*Direction*
Convert every line of the listing below into a JSON array of strings, with one string per line and blank lines left out.
□ □ □ □
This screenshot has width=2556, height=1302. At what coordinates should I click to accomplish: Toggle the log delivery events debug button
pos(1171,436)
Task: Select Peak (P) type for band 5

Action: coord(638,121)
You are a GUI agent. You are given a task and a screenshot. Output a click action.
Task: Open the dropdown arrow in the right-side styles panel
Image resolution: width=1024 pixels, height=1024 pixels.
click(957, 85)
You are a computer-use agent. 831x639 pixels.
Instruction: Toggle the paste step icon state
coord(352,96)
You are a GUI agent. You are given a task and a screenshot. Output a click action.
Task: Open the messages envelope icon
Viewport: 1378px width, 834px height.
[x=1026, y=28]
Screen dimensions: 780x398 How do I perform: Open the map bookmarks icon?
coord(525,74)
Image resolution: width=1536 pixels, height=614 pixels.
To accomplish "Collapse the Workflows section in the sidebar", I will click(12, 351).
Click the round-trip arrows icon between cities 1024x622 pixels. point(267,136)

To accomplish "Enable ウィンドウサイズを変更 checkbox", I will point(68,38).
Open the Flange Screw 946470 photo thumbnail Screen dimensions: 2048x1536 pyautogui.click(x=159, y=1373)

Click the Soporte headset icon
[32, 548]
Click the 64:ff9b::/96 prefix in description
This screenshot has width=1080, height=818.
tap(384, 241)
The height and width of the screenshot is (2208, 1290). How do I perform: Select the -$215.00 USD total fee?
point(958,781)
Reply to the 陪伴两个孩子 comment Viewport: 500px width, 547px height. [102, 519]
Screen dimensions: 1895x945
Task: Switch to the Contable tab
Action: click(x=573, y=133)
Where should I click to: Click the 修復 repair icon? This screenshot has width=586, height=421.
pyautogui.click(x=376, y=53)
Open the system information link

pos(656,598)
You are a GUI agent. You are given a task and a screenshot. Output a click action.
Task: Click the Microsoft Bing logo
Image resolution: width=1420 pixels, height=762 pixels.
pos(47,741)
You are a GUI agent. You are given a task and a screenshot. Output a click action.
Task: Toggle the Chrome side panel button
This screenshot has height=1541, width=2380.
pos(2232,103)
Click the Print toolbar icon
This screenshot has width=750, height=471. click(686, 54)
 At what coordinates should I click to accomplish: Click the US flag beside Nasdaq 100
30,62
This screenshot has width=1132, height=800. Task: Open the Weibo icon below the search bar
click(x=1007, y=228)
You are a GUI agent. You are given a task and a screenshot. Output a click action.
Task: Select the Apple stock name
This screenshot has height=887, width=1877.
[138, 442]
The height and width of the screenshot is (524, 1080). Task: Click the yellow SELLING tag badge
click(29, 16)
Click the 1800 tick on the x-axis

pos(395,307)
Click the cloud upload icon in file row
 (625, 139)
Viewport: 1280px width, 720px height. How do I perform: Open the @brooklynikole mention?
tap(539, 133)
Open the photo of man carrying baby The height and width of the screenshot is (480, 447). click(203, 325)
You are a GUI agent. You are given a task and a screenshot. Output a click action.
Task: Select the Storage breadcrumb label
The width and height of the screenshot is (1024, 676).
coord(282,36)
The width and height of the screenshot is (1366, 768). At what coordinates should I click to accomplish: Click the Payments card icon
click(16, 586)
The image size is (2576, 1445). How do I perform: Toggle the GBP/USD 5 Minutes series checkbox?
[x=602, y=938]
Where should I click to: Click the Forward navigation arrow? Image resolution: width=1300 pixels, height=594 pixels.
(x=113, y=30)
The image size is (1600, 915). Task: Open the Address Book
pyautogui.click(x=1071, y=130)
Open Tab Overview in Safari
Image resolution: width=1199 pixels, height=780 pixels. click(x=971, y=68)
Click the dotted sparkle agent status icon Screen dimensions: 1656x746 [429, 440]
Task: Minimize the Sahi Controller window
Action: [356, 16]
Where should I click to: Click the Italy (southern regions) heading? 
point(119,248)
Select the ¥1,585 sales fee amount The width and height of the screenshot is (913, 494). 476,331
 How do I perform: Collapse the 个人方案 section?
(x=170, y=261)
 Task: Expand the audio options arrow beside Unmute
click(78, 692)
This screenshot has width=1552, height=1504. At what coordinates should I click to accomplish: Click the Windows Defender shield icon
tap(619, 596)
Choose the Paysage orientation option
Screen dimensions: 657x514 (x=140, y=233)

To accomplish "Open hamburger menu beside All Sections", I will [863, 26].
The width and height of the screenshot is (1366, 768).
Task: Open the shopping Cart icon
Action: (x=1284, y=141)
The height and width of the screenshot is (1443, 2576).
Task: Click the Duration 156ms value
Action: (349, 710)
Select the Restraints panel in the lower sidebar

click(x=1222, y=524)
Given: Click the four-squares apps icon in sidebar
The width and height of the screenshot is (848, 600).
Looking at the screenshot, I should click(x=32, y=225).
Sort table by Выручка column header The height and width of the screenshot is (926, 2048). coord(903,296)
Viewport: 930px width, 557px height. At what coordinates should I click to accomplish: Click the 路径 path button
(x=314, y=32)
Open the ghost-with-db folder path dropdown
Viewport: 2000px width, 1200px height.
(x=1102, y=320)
□ □ □ □
*Reply to the exercise*
[
  "This screenshot has width=2556, height=1302. At what coordinates should I click to accomplish: Toggle the log delivery events debug button",
  "pos(1171,436)",
  "Task: Select Peak (P) type for band 5",
  "Action: coord(638,121)",
  "You are a GUI agent. You are given a task and a screenshot. Output a click action.",
  "Task: Open the dropdown arrow in the right-side styles panel",
  "Image resolution: width=1024 pixels, height=1024 pixels.",
  "click(957, 85)",
  "You are a computer-use agent. 831x639 pixels.",
  "Instruction: Toggle the paste step icon state",
  "coord(352,96)",
  "You are a GUI agent. You are given a task and a screenshot. Output a click action.",
  "Task: Open the messages envelope icon",
  "Viewport: 1378px width, 834px height.",
  "[x=1026, y=28]",
  "Screen dimensions: 780x398 How do I perform: Open the map bookmarks icon?",
  "coord(525,74)",
  "Image resolution: width=1536 pixels, height=614 pixels.",
  "To accomplish \"Collapse the Workflows section in the sidebar\", I will click(12, 351).",
  "Click the round-trip arrows icon between cities 1024x622 pixels. point(267,136)",
  "To accomplish \"Enable ウィンドウサイズを変更 checkbox\", I will point(68,38).",
  "Open the Flange Screw 946470 photo thumbnail Screen dimensions: 2048x1536 pyautogui.click(x=159, y=1373)",
  "Click the Soporte headset icon",
  "[32, 548]",
  "Click the 64:ff9b::/96 prefix in description",
  "This screenshot has width=1080, height=818.",
  "tap(384, 241)",
  "The height and width of the screenshot is (2208, 1290). How do I perform: Select the -$215.00 USD total fee?",
  "point(958,781)",
  "Reply to the 陪伴两个孩子 comment Viewport: 500px width, 547px height. [102, 519]",
  "Screen dimensions: 1895x945",
  "Task: Switch to the Contable tab",
  "Action: click(x=573, y=133)",
  "Where should I click to: Click the 修復 repair icon? This screenshot has width=586, height=421.",
  "pyautogui.click(x=376, y=53)",
  "Open the system information link",
  "pos(656,598)",
  "You are a GUI agent. You are given a task and a screenshot. Output a click action.",
  "Task: Click the Microsoft Bing logo",
  "Image resolution: width=1420 pixels, height=762 pixels.",
  "pos(47,741)",
  "You are a GUI agent. You are given a task and a screenshot. Output a click action.",
  "Task: Toggle the Chrome side panel button",
  "This screenshot has height=1541, width=2380.",
  "pos(2232,103)",
  "Click the Print toolbar icon",
  "This screenshot has width=750, height=471. click(686, 54)",
  " At what coordinates should I click to accomplish: Click the US flag beside Nasdaq 100",
  "30,62",
  "This screenshot has width=1132, height=800. Task: Open the Weibo icon below the search bar",
  "click(x=1007, y=228)",
  "You are a GUI agent. You are given a task and a screenshot. Output a click action.",
  "Task: Select the Apple stock name",
  "This screenshot has height=887, width=1877.",
  "[138, 442]",
  "The height and width of the screenshot is (524, 1080). Task: Click the yellow SELLING tag badge",
  "click(29, 16)",
  "Click the 1800 tick on the x-axis",
  "pos(395,307)",
  "Click the cloud upload icon in file row",
  " (625, 139)",
  "Viewport: 1280px width, 720px height. How do I perform: Open the @brooklynikole mention?",
  "tap(539, 133)",
  "Open the photo of man carrying baby The height and width of the screenshot is (480, 447). click(203, 325)",
  "You are a GUI agent. You are given a task and a screenshot. Output a click action.",
  "Task: Select the Storage breadcrumb label",
  "The width and height of the screenshot is (1024, 676).",
  "coord(282,36)",
  "The width and height of the screenshot is (1366, 768). At what coordinates should I click to accomplish: Click the Payments card icon",
  "click(16, 586)",
  "The image size is (2576, 1445). How do I perform: Toggle the GBP/USD 5 Minutes series checkbox?",
  "[x=602, y=938]",
  "Where should I click to: Click the Forward navigation arrow? Image resolution: width=1300 pixels, height=594 pixels.",
  "(x=113, y=30)",
  "The image size is (1600, 915). Task: Open the Address Book",
  "pyautogui.click(x=1071, y=130)",
  "Open Tab Overview in Safari",
  "Image resolution: width=1199 pixels, height=780 pixels. click(x=971, y=68)",
  "Click the dotted sparkle agent status icon Screen dimensions: 1656x746 [429, 440]",
  "Task: Minimize the Sahi Controller window",
  "Action: [356, 16]",
  "Where should I click to: Click the Italy (southern regions) heading? ",
  "point(119,248)",
  "Select the ¥1,585 sales fee amount The width and height of the screenshot is (913, 494). 476,331",
  " How do I perform: Collapse the 个人方案 section?",
  "(x=170, y=261)",
  " Task: Expand the audio options arrow beside Unmute",
  "click(78, 692)",
  "This screenshot has width=1552, height=1504. At what coordinates should I click to accomplish: Click the Windows Defender shield icon",
  "tap(619, 596)",
  "Choose the Paysage orientation option",
  "Screen dimensions: 657x514 (x=140, y=233)",
  "To accomplish \"Open hamburger menu beside All Sections\", I will [863, 26].",
  "The width and height of the screenshot is (1366, 768).",
  "Task: Open the shopping Cart icon",
  "Action: (x=1284, y=141)",
  "The height and width of the screenshot is (1443, 2576).",
  "Task: Click the Duration 156ms value",
  "Action: (349, 710)",
  "Select the Restraints panel in the lower sidebar",
  "click(x=1222, y=524)",
  "Given: Click the four-squares apps icon in sidebar",
  "The width and height of the screenshot is (848, 600).",
  "Looking at the screenshot, I should click(x=32, y=225).",
  "Sort table by Выручка column header The height and width of the screenshot is (926, 2048). coord(903,296)",
  "Viewport: 930px width, 557px height. At what coordinates should I click to accomplish: Click the 路径 path button",
  "(x=314, y=32)",
  "Open the ghost-with-db folder path dropdown",
  "Viewport: 2000px width, 1200px height.",
  "(x=1102, y=320)"
]